Certaines personnes courageuses qui avaient tenté de faire respecter un minimum leur sphère privée avaient refusé de présenter leurs comptes bancaires. La punition venait sans délais : la demande de Hartz 4 était rejetée, et pour ceux qui demandaient la prolongation de leur allocation, c’était soit la suppression pure et simple, soit une baisse de 30% de l’aumône de 347 euros. Faites opposition au traitement que vous inflige votre agent référent : vous avez toujours le temps de crever.

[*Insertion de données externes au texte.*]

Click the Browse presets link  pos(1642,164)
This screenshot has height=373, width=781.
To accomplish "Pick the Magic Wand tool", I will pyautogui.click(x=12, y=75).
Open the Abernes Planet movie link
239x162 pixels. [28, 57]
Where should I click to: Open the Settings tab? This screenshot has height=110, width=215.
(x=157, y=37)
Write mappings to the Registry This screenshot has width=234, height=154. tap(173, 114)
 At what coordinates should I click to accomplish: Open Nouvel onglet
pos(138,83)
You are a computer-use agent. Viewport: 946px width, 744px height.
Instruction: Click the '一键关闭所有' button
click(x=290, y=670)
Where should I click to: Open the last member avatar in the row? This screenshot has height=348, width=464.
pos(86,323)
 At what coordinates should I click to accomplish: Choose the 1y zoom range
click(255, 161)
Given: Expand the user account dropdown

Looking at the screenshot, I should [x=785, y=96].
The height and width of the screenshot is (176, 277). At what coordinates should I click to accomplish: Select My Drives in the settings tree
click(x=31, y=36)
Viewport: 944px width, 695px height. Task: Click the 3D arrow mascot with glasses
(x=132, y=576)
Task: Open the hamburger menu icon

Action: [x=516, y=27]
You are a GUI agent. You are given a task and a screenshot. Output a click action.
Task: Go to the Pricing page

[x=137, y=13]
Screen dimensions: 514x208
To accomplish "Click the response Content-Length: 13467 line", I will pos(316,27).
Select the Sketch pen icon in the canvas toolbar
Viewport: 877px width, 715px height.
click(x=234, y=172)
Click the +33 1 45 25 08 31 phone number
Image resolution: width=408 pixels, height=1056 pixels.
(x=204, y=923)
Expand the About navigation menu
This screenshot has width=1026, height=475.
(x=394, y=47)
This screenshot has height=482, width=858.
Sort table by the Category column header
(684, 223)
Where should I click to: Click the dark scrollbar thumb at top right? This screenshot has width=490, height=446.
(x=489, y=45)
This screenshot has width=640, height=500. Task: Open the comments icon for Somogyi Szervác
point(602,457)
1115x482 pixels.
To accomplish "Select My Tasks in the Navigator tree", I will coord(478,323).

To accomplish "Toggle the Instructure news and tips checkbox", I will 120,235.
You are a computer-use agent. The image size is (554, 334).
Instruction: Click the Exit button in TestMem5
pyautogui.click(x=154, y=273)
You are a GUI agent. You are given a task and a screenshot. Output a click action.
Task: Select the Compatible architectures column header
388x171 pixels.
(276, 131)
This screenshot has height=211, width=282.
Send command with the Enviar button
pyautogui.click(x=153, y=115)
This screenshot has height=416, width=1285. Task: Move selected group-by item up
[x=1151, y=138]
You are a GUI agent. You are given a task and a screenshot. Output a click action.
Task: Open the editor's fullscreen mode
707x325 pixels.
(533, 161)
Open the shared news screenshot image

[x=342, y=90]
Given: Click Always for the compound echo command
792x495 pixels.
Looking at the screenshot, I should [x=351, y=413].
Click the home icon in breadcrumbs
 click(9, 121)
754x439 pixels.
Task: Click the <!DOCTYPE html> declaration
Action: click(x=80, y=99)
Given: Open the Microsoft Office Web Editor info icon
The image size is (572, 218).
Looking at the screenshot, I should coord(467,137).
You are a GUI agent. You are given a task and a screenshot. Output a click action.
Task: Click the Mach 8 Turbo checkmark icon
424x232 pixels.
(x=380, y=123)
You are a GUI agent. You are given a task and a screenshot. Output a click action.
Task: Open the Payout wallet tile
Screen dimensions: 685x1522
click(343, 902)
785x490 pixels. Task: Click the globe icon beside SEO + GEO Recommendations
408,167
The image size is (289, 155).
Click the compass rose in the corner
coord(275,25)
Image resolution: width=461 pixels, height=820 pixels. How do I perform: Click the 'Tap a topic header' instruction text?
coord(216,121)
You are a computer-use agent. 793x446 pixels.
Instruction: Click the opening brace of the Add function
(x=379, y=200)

C’est une des raisons pourquoi l’association de défense des chômeurs, Erwerbslosen Forum Deutschland, organise depuis 2007 un jour de paie dans les agences de Cologne.

(Une autre raison est l’éternel retard et l’irrégularité des paiements qui est devenue la normalité.)

D’autres personnes qui avaient osé s’opposer à la fouille bancaire rayaient certaines lignes sur leur relevé de compte. En quoi cela regarde l’agent de l’Anpe qui traite le dossier d’un chômeur ce qu’il a acheté et où, s’il paie une adhésion à une association ou un syndicat, à une église, etc., s’il a fait ou reçu un cadeau. La plupart du temps, le traitement était le même : brimades, baisse des allocations ou refus de prolonger l’allocation Hartz 4 – le chantage vital. Les forums d’entraide sur internet regorgent d’appels au secours, de plaintes et témoignages de traitements humiliants, de brimades.

Intéressant à ce sujet est l’article récent du journal internet Telepolis du 12 septembre 2008, sous le titre : L’allocataire Hartz 4 transparent.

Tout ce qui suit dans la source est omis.